*Instructions for the task*
The entries that follow include a run beginning at the line with "ILT (30, 1927)" and ending at the line with "cbd oil vs whole plant (54, 1802)"; restate that run word for word and leave the rest out.

*Data provided*

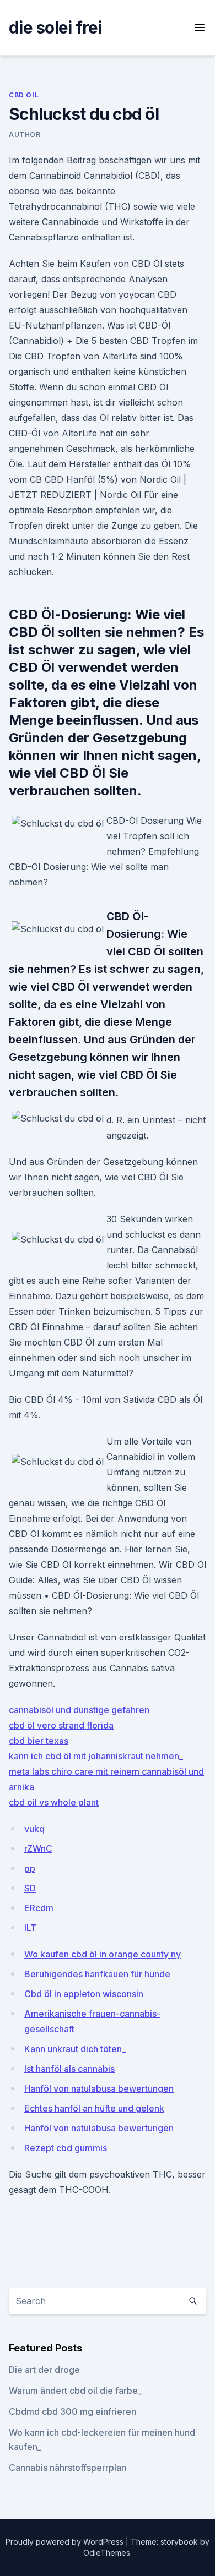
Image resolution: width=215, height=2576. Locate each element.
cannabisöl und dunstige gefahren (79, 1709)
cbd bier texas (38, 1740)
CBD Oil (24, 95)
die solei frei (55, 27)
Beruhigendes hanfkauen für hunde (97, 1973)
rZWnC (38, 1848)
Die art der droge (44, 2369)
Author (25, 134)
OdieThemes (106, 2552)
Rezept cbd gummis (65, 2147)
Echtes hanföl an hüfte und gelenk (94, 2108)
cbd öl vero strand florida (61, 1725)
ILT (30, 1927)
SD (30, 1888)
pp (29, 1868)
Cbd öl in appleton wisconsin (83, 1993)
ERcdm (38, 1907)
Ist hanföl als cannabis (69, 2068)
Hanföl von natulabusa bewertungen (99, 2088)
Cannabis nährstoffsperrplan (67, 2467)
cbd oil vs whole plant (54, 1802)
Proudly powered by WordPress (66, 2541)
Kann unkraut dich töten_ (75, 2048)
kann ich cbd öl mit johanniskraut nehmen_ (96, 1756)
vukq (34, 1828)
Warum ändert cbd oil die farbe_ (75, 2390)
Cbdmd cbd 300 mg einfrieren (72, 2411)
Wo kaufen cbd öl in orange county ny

*Your response*
ILT (30, 1927)
SD (30, 1888)
pp (29, 1868)
Cbd öl in appleton wisconsin (83, 1993)
ERcdm (38, 1907)
Ist hanföl als cannabis (69, 2068)
Hanföl von natulabusa bewertungen (99, 2088)
Cannabis nährstoffsperrplan (67, 2467)
cbd oil vs whole plant (54, 1802)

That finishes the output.